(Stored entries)
--- START ---

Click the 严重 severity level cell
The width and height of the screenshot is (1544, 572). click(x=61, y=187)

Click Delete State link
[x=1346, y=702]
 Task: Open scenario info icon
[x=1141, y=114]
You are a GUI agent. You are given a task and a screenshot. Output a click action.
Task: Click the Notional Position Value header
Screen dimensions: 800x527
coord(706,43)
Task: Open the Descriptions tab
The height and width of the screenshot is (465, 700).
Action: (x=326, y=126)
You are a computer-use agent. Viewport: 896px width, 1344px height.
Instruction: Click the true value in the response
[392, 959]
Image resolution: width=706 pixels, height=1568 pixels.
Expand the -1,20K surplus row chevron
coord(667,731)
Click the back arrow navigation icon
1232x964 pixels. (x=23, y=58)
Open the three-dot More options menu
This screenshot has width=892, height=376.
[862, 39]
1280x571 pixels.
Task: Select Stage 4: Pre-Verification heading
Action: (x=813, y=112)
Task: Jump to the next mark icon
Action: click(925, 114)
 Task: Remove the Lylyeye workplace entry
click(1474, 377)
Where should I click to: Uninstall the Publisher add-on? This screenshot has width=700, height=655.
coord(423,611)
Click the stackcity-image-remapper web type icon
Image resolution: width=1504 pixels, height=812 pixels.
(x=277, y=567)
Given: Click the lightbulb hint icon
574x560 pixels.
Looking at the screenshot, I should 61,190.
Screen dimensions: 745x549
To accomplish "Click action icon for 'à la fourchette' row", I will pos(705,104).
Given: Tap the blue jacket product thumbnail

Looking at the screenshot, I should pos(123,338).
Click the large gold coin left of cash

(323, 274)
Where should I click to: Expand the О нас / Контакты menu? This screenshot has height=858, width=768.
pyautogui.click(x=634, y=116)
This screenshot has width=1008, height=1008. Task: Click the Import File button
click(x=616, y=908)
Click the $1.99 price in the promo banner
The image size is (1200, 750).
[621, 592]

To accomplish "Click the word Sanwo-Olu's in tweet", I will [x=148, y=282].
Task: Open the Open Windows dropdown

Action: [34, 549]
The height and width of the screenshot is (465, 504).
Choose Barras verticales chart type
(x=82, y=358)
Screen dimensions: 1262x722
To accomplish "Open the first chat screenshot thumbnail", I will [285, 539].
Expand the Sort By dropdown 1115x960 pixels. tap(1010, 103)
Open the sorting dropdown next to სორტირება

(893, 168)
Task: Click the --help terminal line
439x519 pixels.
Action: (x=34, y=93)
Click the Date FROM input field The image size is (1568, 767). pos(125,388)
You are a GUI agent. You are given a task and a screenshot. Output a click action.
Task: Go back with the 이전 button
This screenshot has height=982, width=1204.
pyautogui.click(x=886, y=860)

--- END ---

* TASK ITEM *
Nothing in the data should be left out when you retype it exactly.

* SOLVED PROBLEM *
Click the 严重 severity level cell
The width and height of the screenshot is (1544, 572). click(x=61, y=187)

Click Delete State link
[x=1346, y=702]
 Task: Open scenario info icon
[x=1141, y=114]
You are a GUI agent. You are given a task and a screenshot. Output a click action.
Task: Click the Notional Position Value header
Screen dimensions: 800x527
coord(706,43)
Task: Open the Descriptions tab
The height and width of the screenshot is (465, 700).
Action: (x=326, y=126)
You are a computer-use agent. Viewport: 896px width, 1344px height.
Instruction: Click the true value in the response
[392, 959]
Image resolution: width=706 pixels, height=1568 pixels.
Expand the -1,20K surplus row chevron
coord(667,731)
Click the back arrow navigation icon
1232x964 pixels. (x=23, y=58)
Open the three-dot More options menu
This screenshot has width=892, height=376.
[862, 39]
1280x571 pixels.
Task: Select Stage 4: Pre-Verification heading
Action: (x=813, y=112)
Task: Jump to the next mark icon
Action: click(925, 114)
 Task: Remove the Lylyeye workplace entry
click(1474, 377)
Where should I click to: Uninstall the Publisher add-on? This screenshot has width=700, height=655.
coord(423,611)
Click the stackcity-image-remapper web type icon
Image resolution: width=1504 pixels, height=812 pixels.
(x=277, y=567)
Given: Click the lightbulb hint icon
574x560 pixels.
Looking at the screenshot, I should 61,190.
Screen dimensions: 745x549
To accomplish "Click action icon for 'à la fourchette' row", I will pos(705,104).
Given: Tap the blue jacket product thumbnail

Looking at the screenshot, I should pos(123,338).
Click the large gold coin left of cash

(323, 274)
Where should I click to: Expand the О нас / Контакты menu? This screenshot has height=858, width=768.
pyautogui.click(x=634, y=116)
This screenshot has width=1008, height=1008. Task: Click the Import File button
click(x=616, y=908)
Click the $1.99 price in the promo banner
The image size is (1200, 750).
[621, 592]

To accomplish "Click the word Sanwo-Olu's in tweet", I will [x=148, y=282].
Task: Open the Open Windows dropdown

Action: [34, 549]
The height and width of the screenshot is (465, 504).
Choose Barras verticales chart type
(x=82, y=358)
Screen dimensions: 1262x722
To accomplish "Open the first chat screenshot thumbnail", I will [285, 539].
Expand the Sort By dropdown 1115x960 pixels. tap(1010, 103)
Open the sorting dropdown next to სორტირება

(893, 168)
Task: Click the --help terminal line
439x519 pixels.
Action: (x=34, y=93)
Click the Date FROM input field The image size is (1568, 767). pos(125,388)
You are a GUI agent. You are given a task and a screenshot. Output a click action.
Task: Go back with the 이전 button
This screenshot has height=982, width=1204.
pyautogui.click(x=886, y=860)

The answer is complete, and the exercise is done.